Certainly our religious students represent a bulwark against this mindless selfishness in society. Yet, when I recently spoke with a yeshiva student, sharing my concerns about selfies he surprised me by responding that, “…our chachomim were also selfies.” To bolster his position, he referred to Sanhedrin 37a, bishvili nivra ha’olam, for my sake was the world created.
I was astonished that a yeshiva student could so misunderstand that great claim. I recalled the teaching of Rav Noach Weinberg, founder and mentor of Aish Ha’Torah. He asked, “In what way is the world mine /ours?” Then he answered his own question. “It’s ours to take care of. It’s ours to be responsible for it.” In short, the meaning of bishvili nivra ha’olam is exactly the opposite of selfie.
The whole world was created for me not as an object of my selfish desire but so that I might participate in repairing it, so that I can assume my rightful responsibility to safeguard its well-being of the world.
It is my world. Therefore, I am responsible for it.
Rav Weinberg cited Moshe who, “…went out to his brothers and saw their pain.” Rashi comments that the meaning of the verse is that, “He left Pharaoh’s palace [with all its selfie comforts and selfish luxuries] not merely to see the pain of the Jews but to identify with their pain. Why would he do such a thing? Because the world was created for him – to repair and enhance.
Reb Simcha Bunim of P’shiskha taught that every person should have two pockets. In one, a note saying bishvili nivra ha’olam. In the other, anokhi afar va’efer, I am but dust and ashes.
That yeshiva student was right. The world was indeed created for “you”, but it is not yet complete; it is not yet fulfilling its purpose unless and until you fulfill yours. You have countless goals and missions on this world; you have real purpose in life. The world was created for you. But, if you should ever see yourself only as selfie, simply dip your hand into your second pocket. You are but dust and ash. You are not the center of anything but that God has placed you there.
Haley, a young woman spoke more thoughtfully to the issue when she responded to Cassidy Robinson’s powerful critique of selfies. “As a 22 year old, I have lived through this era of selfies and have been guilty of them myself. I had no idea of not only the messages that they were portraying to others about me but also, the messages that they spoke directly to me about myself. When I was asked why I posted so many selfies, I had no good answer. I didn’t know why I did either… I took and posted them for the self-gratification, to be told I was beautiful. I would judge how ‘pretty’ the picture – and, ultimately I – was by the number of likes and comments I got. How stupid! I was beautifully and wonderfully made. Why would I ever doubt that?
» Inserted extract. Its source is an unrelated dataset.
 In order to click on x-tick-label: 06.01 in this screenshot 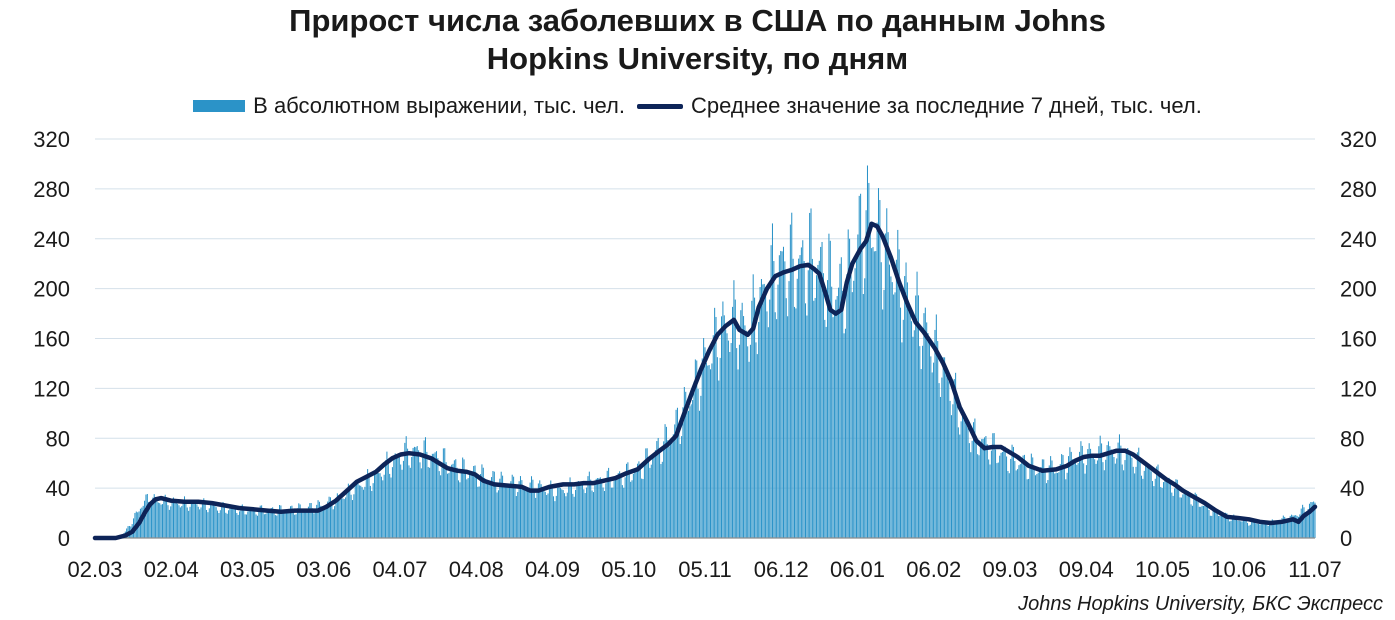, I will do `click(858, 570)`.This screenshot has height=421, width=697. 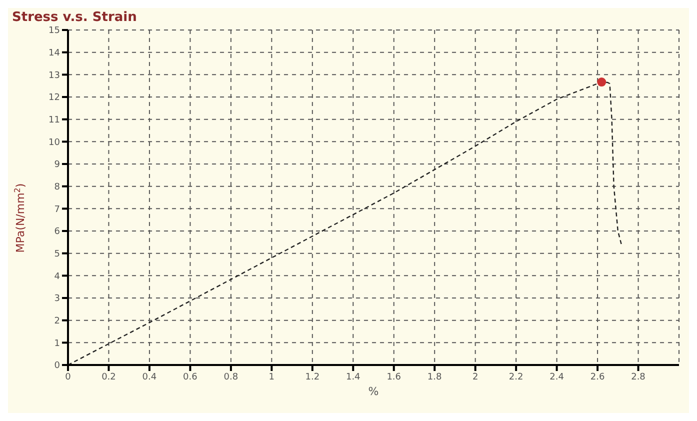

“Although I regret ever stooping to the level of selfies, it was one of the biggest realizations I have ever come to about my personal ‘modesty.’ I realized that the only opinion I cared about was God’s and that He sees beauty on the inside, not the outside. I don’t want to be considered beautiful because I’m wearing red lipstick and a sock bun. I want to be considered beautiful for my loving soul, for being a woman of God, for being caring and compassionate and faithful.”
She is no longer a selfie. She is no longer selfish.
The world is hers.
Rabbi Dr. Eliyahu Safran is an educator, author and lecturer.